Document text ▸
Lou did not put the blame on Tsibekti, he did not put a claim on her, and if anything, it was a relief for him that she hadn’t come back earlier because he’d feared the confrontation. I did recognize those feelings you mentioned in Robert (from ‘Cat Person’). In my story I did not want Lou to label Tsibekti as a ‘Whore’; I did not want to portray Lou as a person with ‘the rapist’s indignant expectation that the victim still owes him something’. And those differences between the two stories are very substantial. That was one of the reasons for me to make the unfortunate choice of words in the reply “I wonder if you see similarities in the two stories where I see differences.” I should have asked in a lighter tone if, perhaps, you could had mixed up the two stories.

I didn’t take offense at the original question. I wouldn’t have taken offense if you asked if I’d mixed up the stories.

Directions ▸
(1) Retype the section of the passage about Lou and Tsibekti that begins with the words containing "Lou did not" and ends with "up the stories.".
(2) In the passage about Lou and Tsibekti, what did the writer not want Lou to label Tsibekti as?

Supplied information ▸
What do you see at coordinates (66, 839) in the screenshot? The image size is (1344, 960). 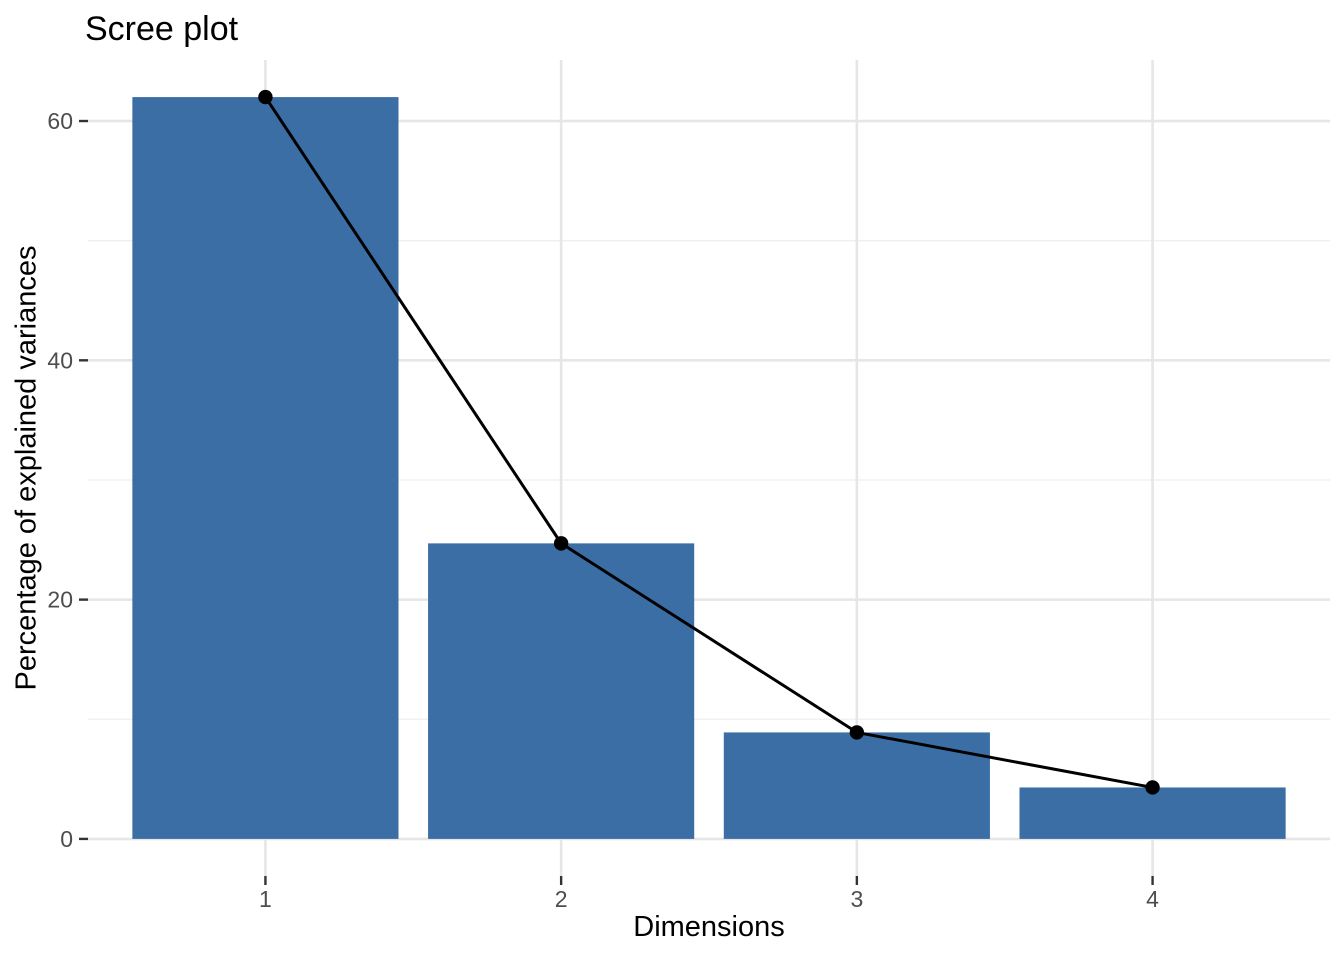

Solutions to each task ▸
(1)
Lou did not put the blame on Tsibekti, he did not put a claim on her, and if anything, it was a relief for him that she hadn’t come back earlier because he’d feared the confrontation. I did recognize those feelings you mentioned in Robert (from ‘Cat Person’). In my story I did not want Lou to label Tsibekti as a ‘Whore’; I did not want to portray Lou as a person with ‘the rapist’s indignant expectation that the victim still owes him something’. And those differences between the two stories are very substantial. That was one of the reasons for me to make the unfortunate choice of words in the reply “I wonder if you see similarities in the two stories where I see differences.” I should have asked in a lighter tone if, perhaps, you could had mixed up the two stories.

I didn’t take offense at the original question. I wouldn’t have taken offense if you asked if I’d mixed up the stories.

(2) A 'Whore'.